[DATA]
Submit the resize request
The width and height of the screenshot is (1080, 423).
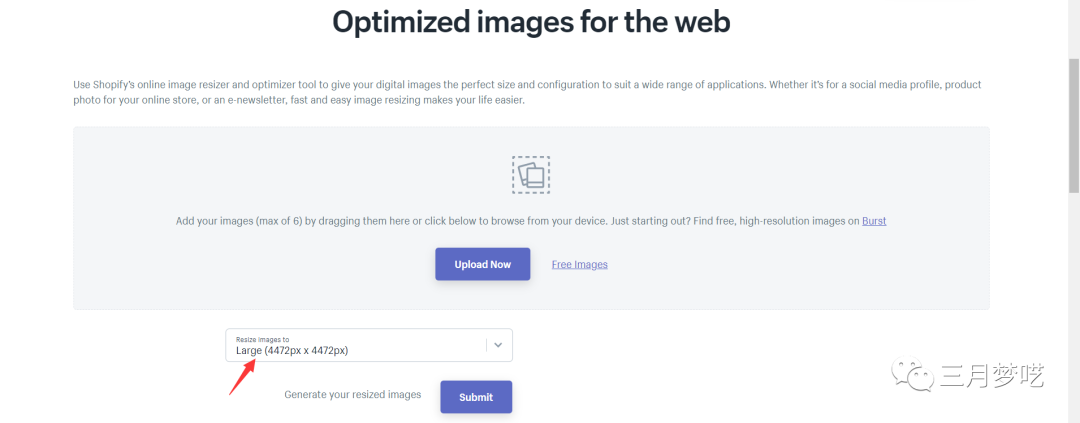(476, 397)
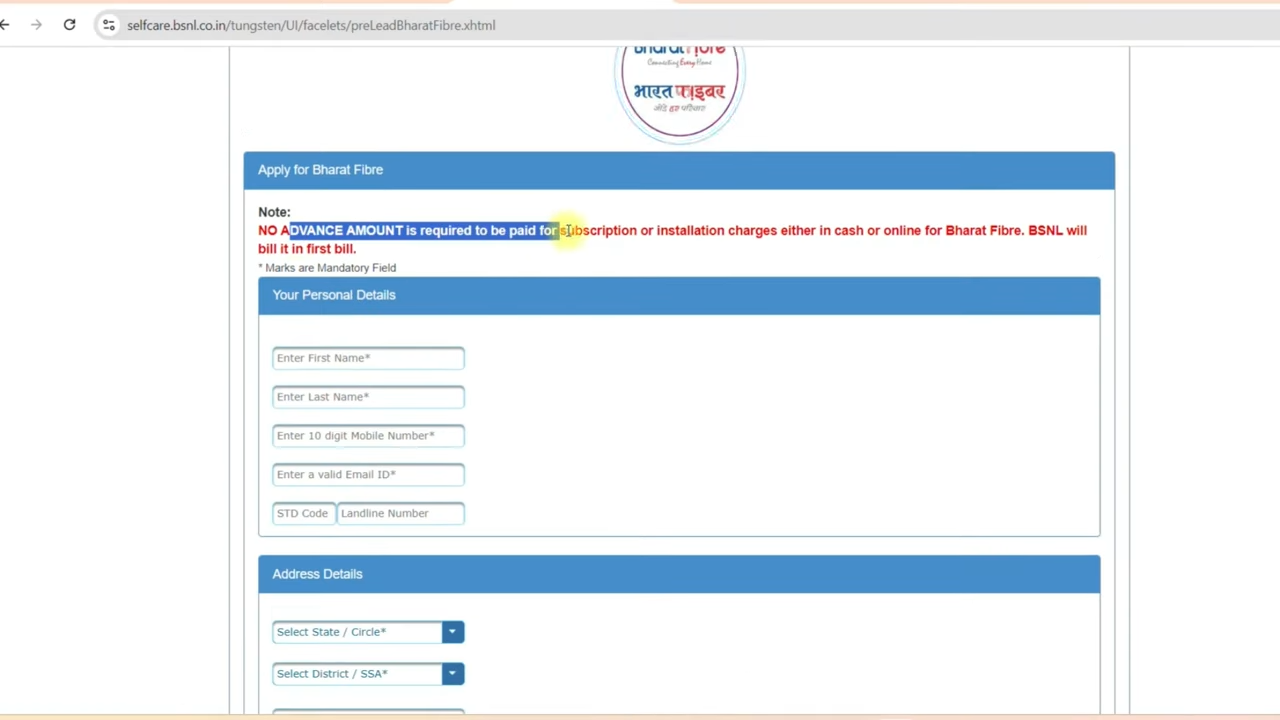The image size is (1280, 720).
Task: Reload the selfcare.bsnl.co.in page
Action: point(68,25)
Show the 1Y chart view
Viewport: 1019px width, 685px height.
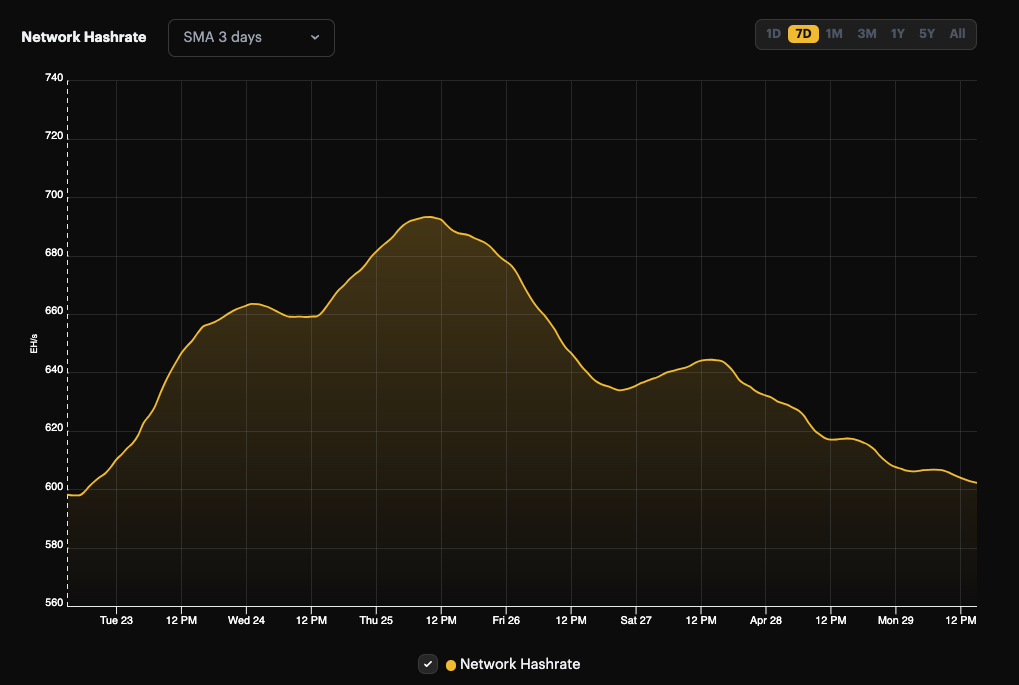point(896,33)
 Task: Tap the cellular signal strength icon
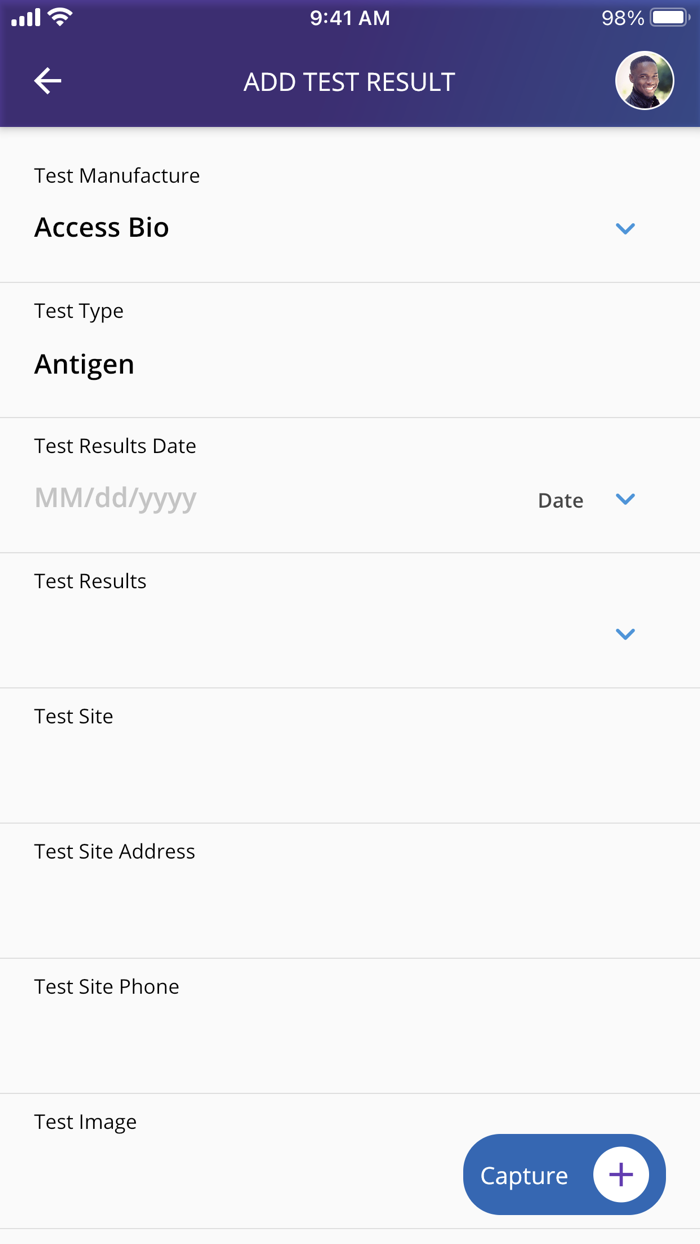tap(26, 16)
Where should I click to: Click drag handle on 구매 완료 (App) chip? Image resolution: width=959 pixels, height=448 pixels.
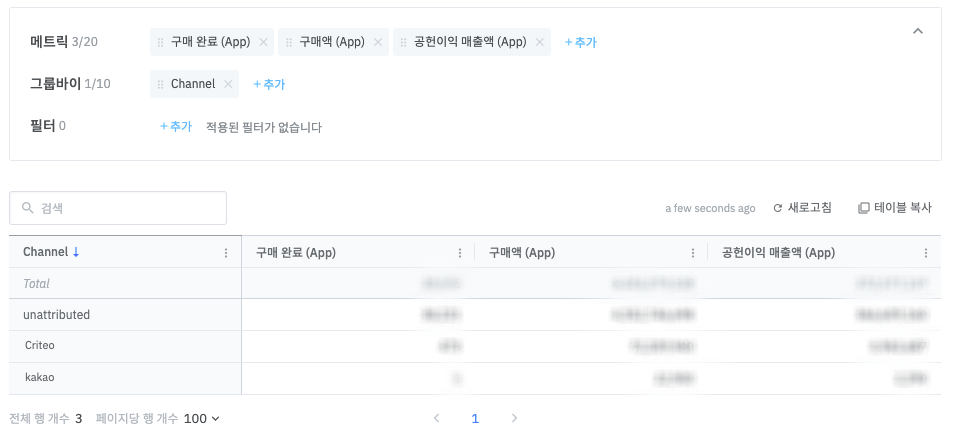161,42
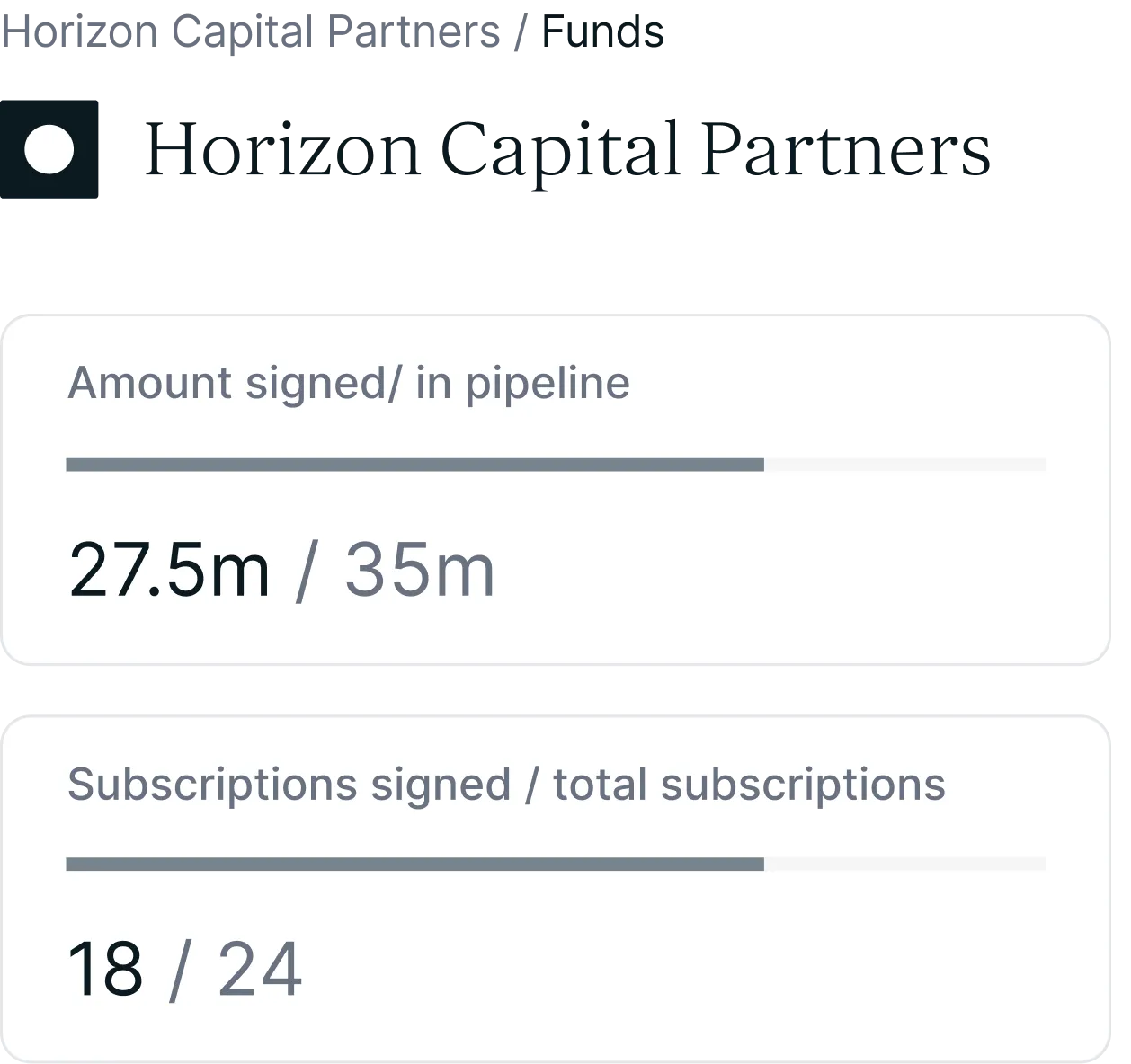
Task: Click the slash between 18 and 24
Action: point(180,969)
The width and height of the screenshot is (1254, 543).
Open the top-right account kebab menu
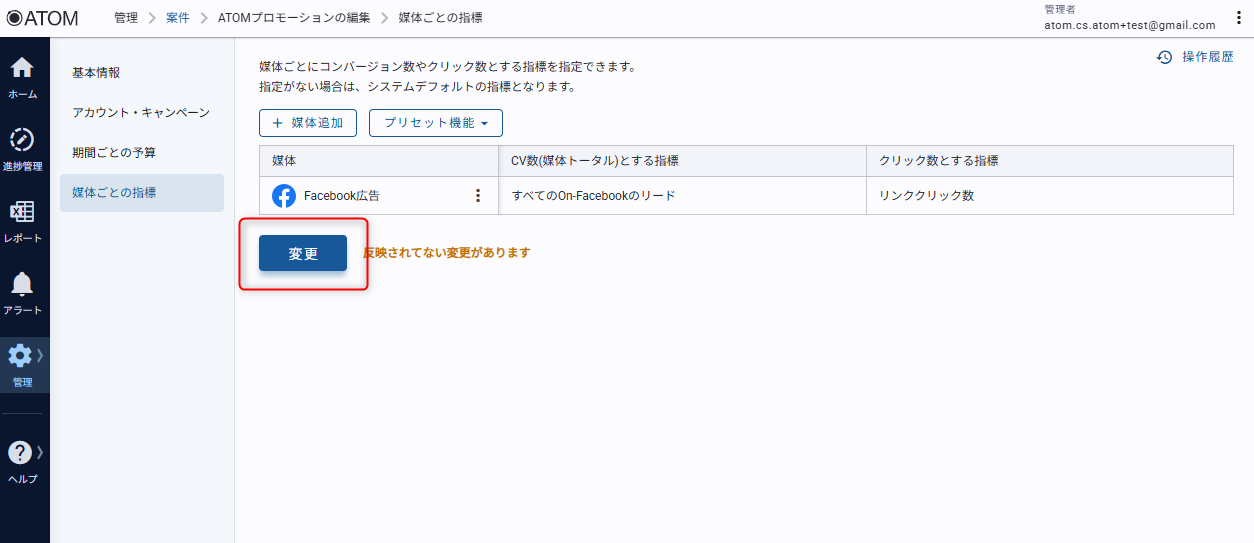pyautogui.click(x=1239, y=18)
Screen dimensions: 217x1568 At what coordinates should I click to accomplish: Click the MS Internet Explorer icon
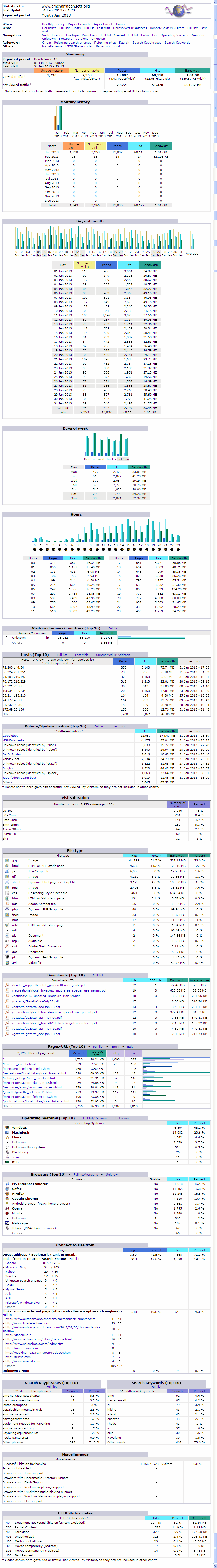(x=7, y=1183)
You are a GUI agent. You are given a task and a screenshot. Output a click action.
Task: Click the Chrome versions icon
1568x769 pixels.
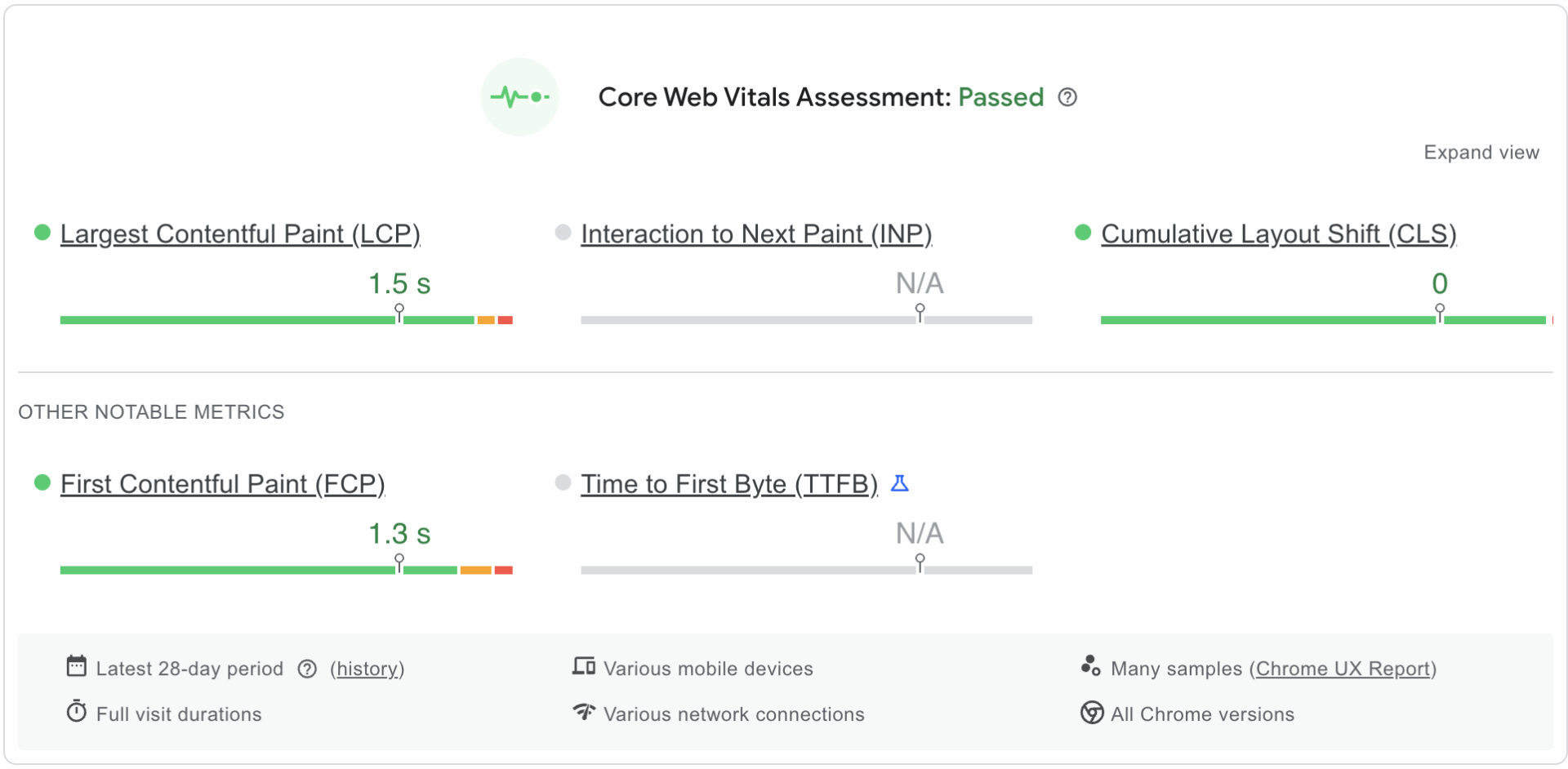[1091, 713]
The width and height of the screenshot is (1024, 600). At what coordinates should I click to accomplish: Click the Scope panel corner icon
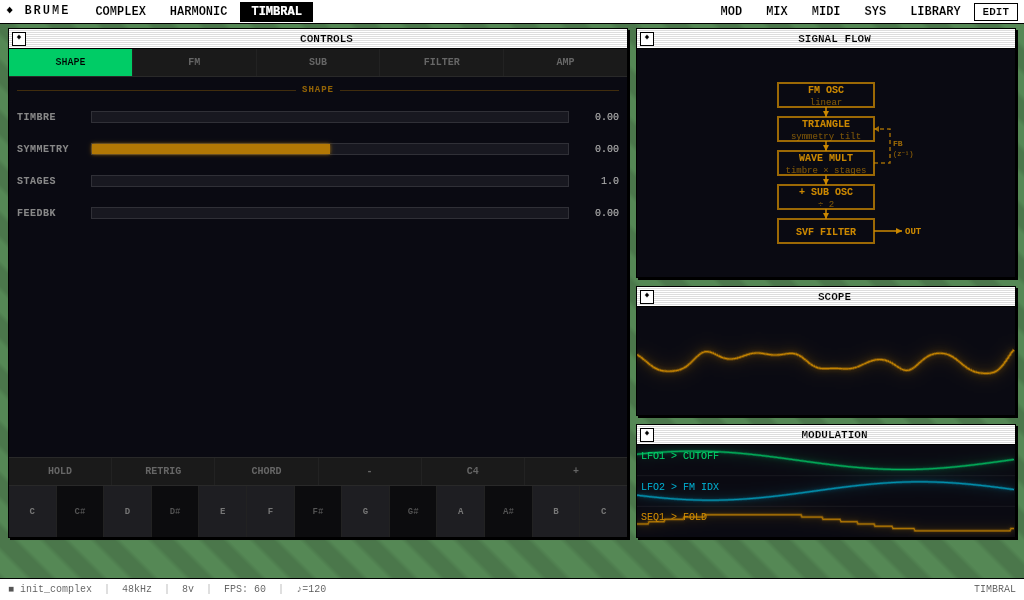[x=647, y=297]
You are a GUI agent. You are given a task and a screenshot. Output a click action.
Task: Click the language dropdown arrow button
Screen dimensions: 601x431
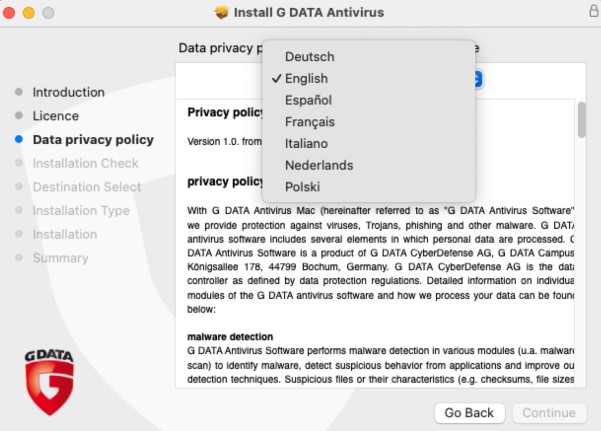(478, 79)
[/DATA]
### ABOUT THIS TASK
Your reply should be the full data above, copied exactly, with no pictures in it.

### RESPONSE AREA
Submit the resize request
The width and height of the screenshot is (1080, 423).
(476, 397)
The image size is (1280, 720).
Task: Reload the selfcare.bsnl.co.in page
Action: point(68,25)
Show the 1Y chart view
Viewport: 1019px width, 685px height.
point(896,33)
 Task: Tap the cellular signal strength icon
tap(26, 16)
Where should I click to: Click drag handle on 구매 완료 (App) chip? Image resolution: width=959 pixels, height=448 pixels.
161,42
Task: Click the slash between 18 and 24
Action: point(180,969)
The width and height of the screenshot is (1254, 543).
Open the top-right account kebab menu
pyautogui.click(x=1239, y=18)
Screen dimensions: 217x1568 At what coordinates should I click to accomplish: Click the MS Internet Explorer icon
(x=7, y=1183)
You are a GUI agent. You are given a task and a screenshot. Output a click action.
Task: Click the Chrome versions icon
1568x769 pixels.
[1091, 713]
The width and height of the screenshot is (1024, 600). At what coordinates should I click to accomplish: Click the Scope panel corner icon
[x=647, y=297]
You are a GUI agent. You are given a task and a screenshot. Output a click action.
Task: Click the language dropdown arrow button
Screen dimensions: 601x431
(478, 79)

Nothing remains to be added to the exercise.